Police in the Georgian capital, Tbilisi, have fired water cannons at crowds protesting against the results of last week's parliamentary election.
Thousands of people gathered outside the Central Election Commission to demand a new vote, after accusing the governing party of rigging the poll.
The Georgian Dream party has denied the accusations of fraud.
International election observers said "fundamental freedoms were respected" but criticised aspects of the process.
Georgian Dream, which was founded by billionaire Bidzina Ivanishvili and has been in power since 2012, secured over 48% of votes in the 31 October election.
The victory gives the party the right to form the country's next government.
But the thousands of protesters who marched in Tbilisi rejected the result and called for the resignation of both the police chief and the election commission.
"What Georgian Dream did during the elections amounts to a coup," 33-year-old pharmacist Theona Lanchava told the AFP news agency. "We will force them to call new polls."
The protesters and the country's main opposition parties accuse the ruling party and its supporters of electoral fraud and voter intimidation.
Eight opposition parties have already said they would boycott parliament over the results of the vote, Reuters news agency reports.

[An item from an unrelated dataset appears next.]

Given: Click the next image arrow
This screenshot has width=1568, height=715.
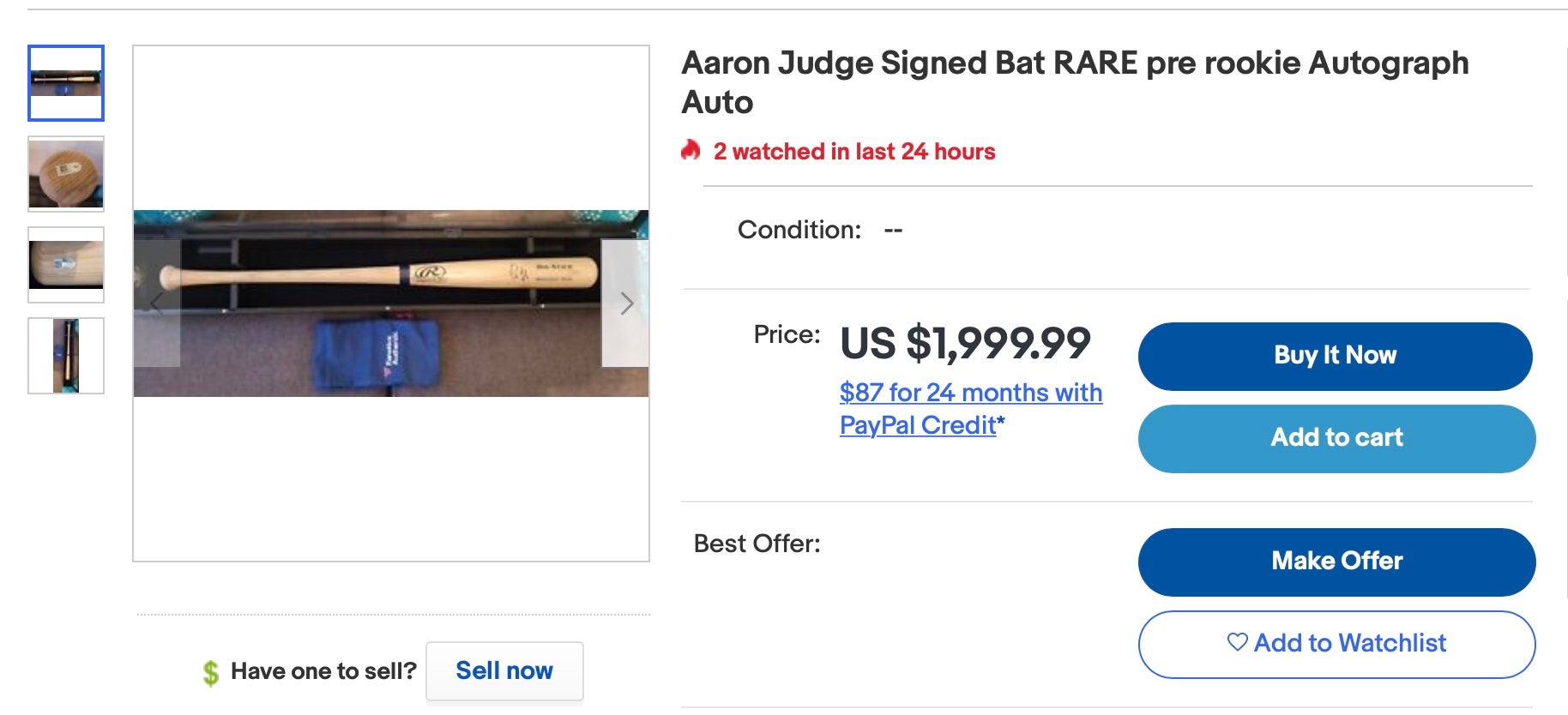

International election observers from the Organization for Security and Co-operation in Europe (OSCE) noted that "pervasive allegations of pressure on voters and blurring of the line between the ruling party and the state reduced public confidence in some aspects of the process".
However, they also added that the vote had been competitive and that "overall, fundamental freedoms were respected".
The protest took place a day before a new overnight curfew comes into effect in the country's major cities amid a rise in coronavirus cases.
Georgia, which has a population of just 3.7 million people, has recorded more than 57,000 coronavirus cases and 475 deaths since the pandemic began.